Allam est un jeune adolescent qui témoigne de la mort de son père à cause d’Al-Naddaha (la sirène appelante). Sa mère, encore en deuil, essaie de s’assurer que son fils ne subira pas la même malédiction que son père. Le magicien du village lui conseille de lui donner à boire du lait. S’il le boit, cela signifie qu’il n’est pas maudit, s’il ne le boit pas, la mort ou la folie l’attend inéluctablement. C’est son sort.

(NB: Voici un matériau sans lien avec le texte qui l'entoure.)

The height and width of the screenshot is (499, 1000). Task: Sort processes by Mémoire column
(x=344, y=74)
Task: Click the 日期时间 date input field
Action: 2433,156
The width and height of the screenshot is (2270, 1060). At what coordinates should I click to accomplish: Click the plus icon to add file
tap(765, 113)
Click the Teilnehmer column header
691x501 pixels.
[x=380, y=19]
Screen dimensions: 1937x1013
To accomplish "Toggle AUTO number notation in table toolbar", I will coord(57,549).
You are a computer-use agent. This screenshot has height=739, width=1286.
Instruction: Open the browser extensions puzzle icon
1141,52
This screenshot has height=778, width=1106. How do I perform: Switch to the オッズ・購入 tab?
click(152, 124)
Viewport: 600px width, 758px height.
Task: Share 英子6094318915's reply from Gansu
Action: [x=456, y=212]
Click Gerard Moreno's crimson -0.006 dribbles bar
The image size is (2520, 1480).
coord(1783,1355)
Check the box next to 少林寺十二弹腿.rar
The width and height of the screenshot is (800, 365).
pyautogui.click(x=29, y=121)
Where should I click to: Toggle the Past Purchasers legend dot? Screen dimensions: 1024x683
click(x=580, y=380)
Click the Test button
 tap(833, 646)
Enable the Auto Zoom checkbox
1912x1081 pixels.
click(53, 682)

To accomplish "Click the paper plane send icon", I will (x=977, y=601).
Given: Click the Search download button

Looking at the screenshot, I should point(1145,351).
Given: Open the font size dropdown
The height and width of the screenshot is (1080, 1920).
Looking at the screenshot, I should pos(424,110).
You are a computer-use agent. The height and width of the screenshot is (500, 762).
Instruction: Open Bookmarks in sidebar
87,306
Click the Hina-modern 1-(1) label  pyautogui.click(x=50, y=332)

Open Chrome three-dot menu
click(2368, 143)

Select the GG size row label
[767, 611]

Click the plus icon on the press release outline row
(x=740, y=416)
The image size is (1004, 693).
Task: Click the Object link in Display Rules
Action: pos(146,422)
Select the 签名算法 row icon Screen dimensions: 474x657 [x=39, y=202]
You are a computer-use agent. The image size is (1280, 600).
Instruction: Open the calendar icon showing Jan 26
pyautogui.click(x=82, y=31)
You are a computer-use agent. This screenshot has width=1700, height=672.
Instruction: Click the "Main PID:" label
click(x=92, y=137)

Dans cette adaptation cinématographique, le jeune réalisateur décide de revisiter le mythe, d’une façon toutefois trop classique. Le film ne parle pas des origines de la légende, et ne la traite pas sous un angle contemporain ou nouveau, mais recrée plutôt l’atmosphère traditionnelle de la malédiction, du suspense, de la mélancolie et certes de la mort qui y conduit, tout en soulignant à l’arrière-plan certaines émotions assez profondes concernant la perte : la perte du père de la famille, de la paix intérieure et bien sûr la perte de la vie.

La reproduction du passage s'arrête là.